**TASK SET**
- A) In the cable below on Colombia's free trade agreement negotiations, what dates are given for the meetings in Washington that Botero and Gomez hoped would advance the process?
- B) Name every official the cable below on Colombia's free trade agreement negotiations says accompanied Trade Minister Botero at the March 9 meeting.
- C) Write the next part of the cable below on Colombia's free trade agreement negotiations, picking up from its last line.

**TEXT SHOWN**
E.O. 12958: DECL: 03/11/2015

Classified By: Ambassador William B. Wood, reasons 1.4 (b) and (d)

C O N F I D E N T I A L SECTION 01 OF 03 BOGOTA 002367



E.O. 12958: DECL: 03/11/2015

Classified By: Ambassador William B. Wood, reasons 1.4 (b) and (d)

1. (C) Summary. During a March 9 meeting with the
Ambassador, Trade Minister Botero and FTA chief negotiator
Gomez emphasized the GOC's need to close FTA negotiations by
June and the commitment of the Colombian negotiating team to
do so. Botero and Gomez also expressed their desire to
advance the process during March 14-21 meetings in
Washington. Botero and Gomez underscored the need for
greater engagement on agricultural issues in order to ensure
public acceptance of an FTA in Colombia. They also
highlighted the political urgency in closing the
telecommunications chapter and pressures from the indigenous
population for greater consideration of biodiversity. Both
expressed concern that problems in resolving outstanding
trade disputes in Peru and Ecuador not slow down the process
and Botero promised to push for further action by Quito and
Lima. Botero and Gomez's presentations made it clear that
while the GOC sees the urgency of closing in June, it does
not feel this is possible without positive results that will
help cement private sector support for the process. End

2. (U) On March 9, Trade Minister Jorge Humberto Botero
hosted a meeting with the Ambassador to discuss the upcoming
FTA talks in Washington. Botero was accompanied by
newly-named Trade Vice Minister Eduardo Munoz, chief FTA
negotiator Hernando Jose Gomez and deputy chief negotiator
Juan Carlos Botero. The Ambassador was accompanied by the

3. (C) Minister Botero began by going over the main points
of his recent Washington visit and reiterated that the GOC
needed to finish negotiations in June to allow for
Congressional review this year. Delaying consideration in
the Colombian Congress past 2006 would put the FTA in the
middle of the Congressional and Presidential election cycles.
At best, this would delay consideration until after the new

Congress and President assumed power in August 2006. At
worst it could lead to Congress voting down the agreement.
Botero made clear that the timing of the negotiations had now
become a crucial issue and the GOC would do everything in its
power to allow negotiations to conclude in June. Botero
added that the GOC was concerned that any delay by Peru and
Ecuador in resolving outstanding trade disputes could hold up
U.S. Congressional review until these disputes were resolved.
Botero then stated that Colombia was willing to go it alone,
but promised to call the trade ministers of Peru and Ecuador
to push them on resolving the disputes.


4. (C) Chief negotiator Gomez then went over the key
concerns at several tables:

a) Telecommunications

The GOC still hopes to get some of the obligations for fixed
line operators applied to cellular operators. The GOC really
wants three provisions applied: (a) interconnection rights;
(b) safeguard and prohibition of crossed subsidies; (c)

**GIVEN INFORMATION**
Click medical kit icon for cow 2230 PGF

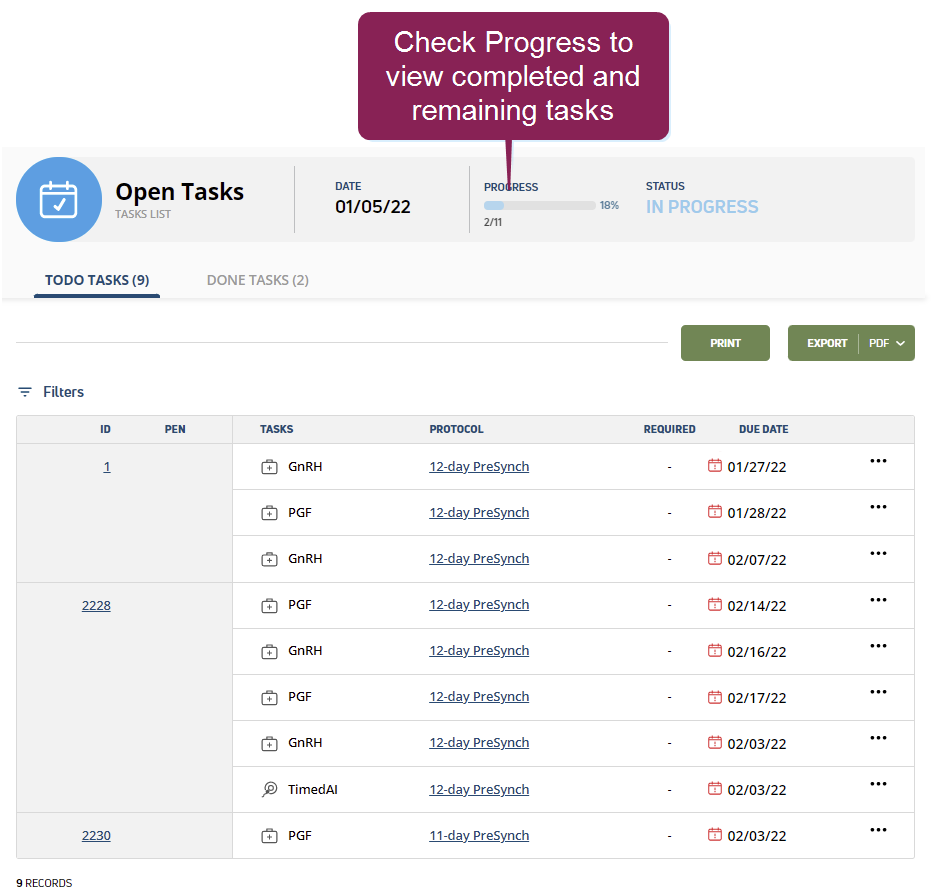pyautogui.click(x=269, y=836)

==

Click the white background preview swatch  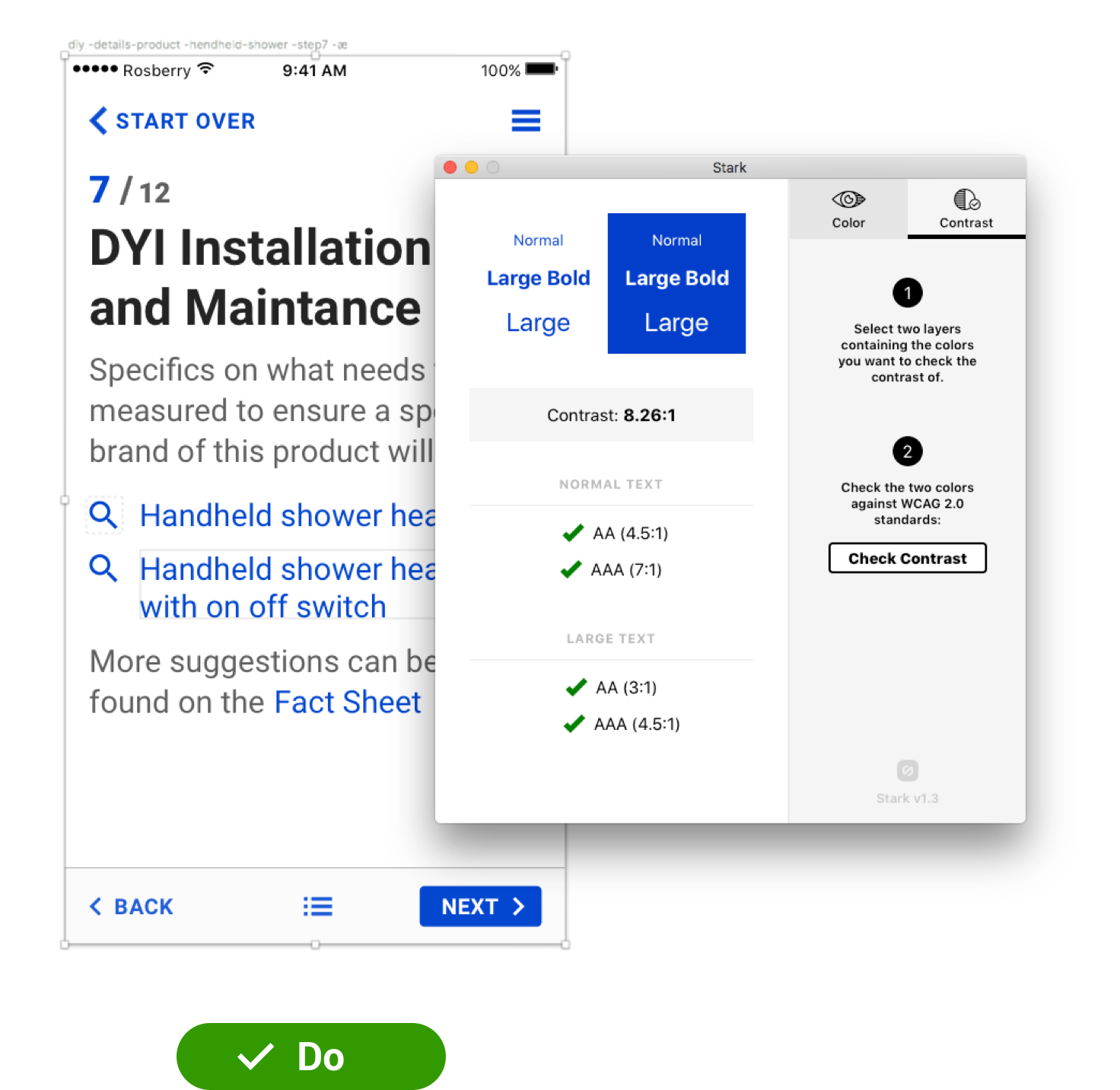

**ANSWERS TO EACH TASK**
- A) March 14-21

- B) Trade Vice Minister Eduardo Munoz, chief FTA negotiator Hernando Jose Gomez, and deputy chief negotiator Juan Carlos Botero

- C)
obligation of resale. While they will request others at the
table (such as number portability and dialing parity) the
three mentioned are the key items the GOC requests. Gomez
also said that the GOC seeks some type of notification by FCC
that there are only three authorized Colombian providers of
long distance ) even a mention somewhere in the FCC website
would suffice. Botero added that the telecommunications
issue had an important political dynamic. Bogota and
Medellin, Colombia's two largest cities, had two of the three
largest telecommunications companies in Colombia. In Bogota,
the opposition mayor was using the issue to generate
opposition to the FTA. Thus, if we could close the chapter
and provide the areas of coverage that those companies sought
for cellular operators, we would be able to disarm
potentially powerful opposition.

b) Agriculture

Botero made it clear that the GOC needs positive movement on
the zero for zero offer in the agricultural bilateral meeting
March 21-22. He was specifically interested in the inclusion
of fruits and vegetables in the offer, but did not mention
what the GOC was willing to offer in exchange for this.
Botero added that agriculture has an important constituency
in the Congress and that it would be impossible to gain
acceptance for the agreement without a balanced agreement
that would provide increased access for both sides. Botero
maintained that without progress in Washington he would be
unable to maintain support from key agricultural
constituencies. He mentioned key areas where he felt we
could work on a mutually beneficial solution:

i. Coffee ) the GOC seeks that the US consider the
geographical denomination &Coffee from Colombia8 ) which
was recently granted by the Colombian Superintendency of
Commerce. Botero offered that the GOC would be willing to
consider some type of protection of Puerto Rican producers
(who asked for an exclusion from accepting Colombian coffee)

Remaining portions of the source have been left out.